And at the same time, Winnipeg also holds the title of the most racist city in Canada.

So when I thought about that, then I knew exactly what I have to bring to this conversation – it’s my experience living, not in a utopia of multiculturalism, but in a place that’s at least trying. A country and a city where that utopia of Star Trek’s Star Fleet is kind of the goal, but it’s a work in progress.

So what I decided to portray was just that – a society with government policy supporting multiculturalism, but people who are still struggling with it. A government that inconsistently applies those policies, governing people who disagree on how and to what extent those policies should be applied.

Sometimes the utopia seems like it’s just hopelessly far off. But I hope there’s room someday on the shelf in between all those dystopian YA novels, for a utopia in progress.


11 responses to “A Little About My WIP

  1. 1920s Berlin was the classic example of a paradoxical city. Liberal, urbane, and avant-garde, many thought it the last place in the world where totalitarianism might arise. How wrong they were!

    • Indeed – there’s been a video being passed around the last few days of some guy in manitoba, not far from here, verbally and racially attacking a muslim woman who stopped to ask for directions, calling himself a nazi. Like I said, Winnipeg may be one of the most culturally diverse cities in the world, but it’s also really freaking racist at the same time. Throw economic hardships on people and give them an easily defined group of people to blame it on, and they’ll happily embrace racism.

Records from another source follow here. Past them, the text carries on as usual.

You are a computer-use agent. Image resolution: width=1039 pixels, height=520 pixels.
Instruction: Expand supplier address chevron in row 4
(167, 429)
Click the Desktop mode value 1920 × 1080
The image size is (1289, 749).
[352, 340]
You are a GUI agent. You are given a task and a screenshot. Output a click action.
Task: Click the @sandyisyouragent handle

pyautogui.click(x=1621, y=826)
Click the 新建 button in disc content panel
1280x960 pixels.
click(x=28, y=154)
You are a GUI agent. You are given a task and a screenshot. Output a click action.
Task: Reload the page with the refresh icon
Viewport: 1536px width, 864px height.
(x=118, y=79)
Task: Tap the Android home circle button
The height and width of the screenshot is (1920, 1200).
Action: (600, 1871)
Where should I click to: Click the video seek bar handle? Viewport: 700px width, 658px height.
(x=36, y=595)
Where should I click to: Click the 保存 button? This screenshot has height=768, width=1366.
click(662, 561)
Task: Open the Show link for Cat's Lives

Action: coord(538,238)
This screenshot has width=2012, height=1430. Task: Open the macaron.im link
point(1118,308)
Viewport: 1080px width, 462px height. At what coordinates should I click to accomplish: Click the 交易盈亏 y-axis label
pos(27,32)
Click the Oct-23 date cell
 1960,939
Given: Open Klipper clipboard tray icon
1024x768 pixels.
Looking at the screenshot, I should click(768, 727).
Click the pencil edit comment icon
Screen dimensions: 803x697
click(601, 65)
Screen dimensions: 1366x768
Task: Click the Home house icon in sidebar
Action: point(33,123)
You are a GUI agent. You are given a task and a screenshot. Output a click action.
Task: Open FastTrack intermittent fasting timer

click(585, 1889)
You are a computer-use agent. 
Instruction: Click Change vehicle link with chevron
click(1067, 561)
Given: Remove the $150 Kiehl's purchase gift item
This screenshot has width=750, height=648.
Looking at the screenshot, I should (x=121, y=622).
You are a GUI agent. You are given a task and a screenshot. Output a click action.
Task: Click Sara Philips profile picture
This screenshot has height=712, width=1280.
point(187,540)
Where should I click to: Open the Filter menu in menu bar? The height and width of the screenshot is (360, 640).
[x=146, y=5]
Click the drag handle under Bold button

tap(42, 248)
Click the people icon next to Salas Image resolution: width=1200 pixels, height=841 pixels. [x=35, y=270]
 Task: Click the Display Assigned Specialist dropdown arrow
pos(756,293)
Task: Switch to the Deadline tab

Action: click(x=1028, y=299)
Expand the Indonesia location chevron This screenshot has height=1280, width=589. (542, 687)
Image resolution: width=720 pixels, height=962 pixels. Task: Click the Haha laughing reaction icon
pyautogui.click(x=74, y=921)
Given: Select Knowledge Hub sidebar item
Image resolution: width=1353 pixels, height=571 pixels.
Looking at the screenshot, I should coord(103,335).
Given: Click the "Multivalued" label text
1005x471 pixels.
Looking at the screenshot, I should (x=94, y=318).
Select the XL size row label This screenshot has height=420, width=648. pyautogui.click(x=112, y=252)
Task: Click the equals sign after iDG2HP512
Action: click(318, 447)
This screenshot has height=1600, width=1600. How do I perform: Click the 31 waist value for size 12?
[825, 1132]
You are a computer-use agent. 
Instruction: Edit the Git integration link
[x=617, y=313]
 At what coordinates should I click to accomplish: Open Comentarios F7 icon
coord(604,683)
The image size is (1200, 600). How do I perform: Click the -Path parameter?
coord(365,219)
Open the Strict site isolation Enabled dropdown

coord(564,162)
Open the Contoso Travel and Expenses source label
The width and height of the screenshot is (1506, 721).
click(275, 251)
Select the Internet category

  2. So when I thought about that, then I knew exactly what I have to bring to this conversation – it’s my experience living, not in a utopia of multiculturalism, but in a place that’s at least trying. A country and a city where that utopia of Star Trek’s Star Fleet is kind of the goal, but it’s a work in progress.

    Sounds interesting to me! Can’t wait to learn more about it. 😀

    “But at the same time, I didn’t want to be taking over black people’s stories and telling their stories for them.”

    Hey, it’s not our story; it’s yours! 😉 In all seriousness, though, I personally don’t mind writers writing outside of their races or ethnicities. I do it without thinking about it, tbh. Besides, I don’t think the privilege/burden of writing about characters of color rests on the shoulders of any one particular segment of society. That would be kind of boring, if it did! (It’s funny you bring up this topic because I wrote a blog post related to this not long ago, heh.)

    • Thanks 🙂 I remember that post you wrote, and I totally agree you shouldn’t feel obligated to write about the black experience; you should be able to write what you want to write, and not be relegated to special interests shelves just for being a black writer. It’s bullshit that writing by women ends up shuffled away onto the romance shelves, even if it’s fantasy (eg, Outlander) or black writers pushed off to the side because publishers don’t think they’ll appeal to mainstream fantasy and science fiction readers.

      That wasn’t really what I was talking about when I said I didn’t want to take over someone else’s narrative. I’ve been following a tumblr blog called “writing with color” that’s for writers to ask questions about how to be sensitive when writing people of ethnicities that they’re unfamiliar with, and they do encourage white writers to do their research and go ahead and write characters of other ethnicities to get some more diversity into their fiction, but they also explain that there are certain types of stories that we should leave to writers who can do it better justice, but who tend to be pushed off the shelves to make way for white authors writing those same types of stories. Mainly stories that focus on what it’s like to be someone of that ethnicity, which probably comes up a lot less writing fantasy and science fiction, so I’m not that likely to even have a desire to write something like that. What I have is a main character who happens to be black, but her being black isn’t the point of the story or anything, I just figured there needs to be more black girls on the covers of YA books 🙂

      • Ah…gotchya. Yeah, that makes sense. That’s interesting about Outlander; didn’t know that. (Only seen the TV show so far.)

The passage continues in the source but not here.